The characteristic magnetic resonance features of
hemosiderin deposition were helpful in making the
correct diagnosis.
Both malignant TGCTs and TGCTs of the TMJ are very
rare conditions; only a few cases of malignant TGCTs
of the TMJs have been reported in the literature.[6] By
imaging alone, it is difficult to differentiate benign
from malignant TGCTs. Features such as rapid growth,
aggressive bone destruction, and evidence of distant
metastases should raise suspicion of a malignant nature.[5]
Common metastatic sites of malignant TGCTs are the
regional lymph nodes, lungs, and spine.
In our case, multiple lymph nodes with similar
hypointense signals to the index lesion were found, raising
an initial suspicion of nodal metastases. Nonetheless the
pathology of the index tumour and lymph nodes showed
no malignant cells.
A few cases of metastatic spread of benign TGCTs
have been described.[8] The presentation of metastases
occurred in longer time spans after the initial diagnosis,
from years to decades. In our case, the discovery of
suspicious lymph nodes was within 1 month of the
initial symptoms. The histological findings of the lymph
nodes did not meet the criteria for metastases from
TGCTs described in the case report by Malik et al.[9]
These rendered the possibility of true nodal metastases
less likely. The histological findings of haemosiderin
laden macrophages and the imaging findings of the
lymph nodes can be due to lymphatic drainage of
degraded blood products from the haemorrhagic tumour,
which has been reported in chronic cases of tumoural
haemorrhage.[10] Our findings suggest that imaging alone
is not definitive for the diagnosis of nodal metastases
and pathology remains the gold standard. Nevertheless
clinicians should be vigilant for metastasis in patients
with known diffuse TGCTs who present with palpable
lymph nodes since benign TGCTs can metastasise and
recur after definitive treatment.[8]
The mainstay of treatment for TGCTs is surgical excision
with wide margin.

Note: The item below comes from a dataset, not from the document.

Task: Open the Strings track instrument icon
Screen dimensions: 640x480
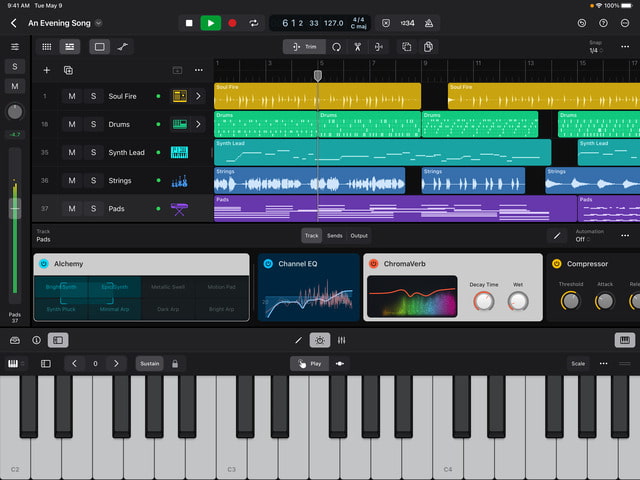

Aggressive cases with a high chance
of recurrence will benefit from postoperative radiation
therapy.[11] In view of the positive surgical margins in the surgical specimen, postoperative radiation and long-term
follow-up will be beneficial to our patient to reduce the
chance of recurrence and metastases.
CONCLUSION
We report a case of TGCT of the TMJ. Such tumours
should be considered in the differential diagnoses of
preauricular aggressive swellings. Clinicians should
consider nodal metastasis in patients with diffuse TGCTs
who present with palpable lymph nodes.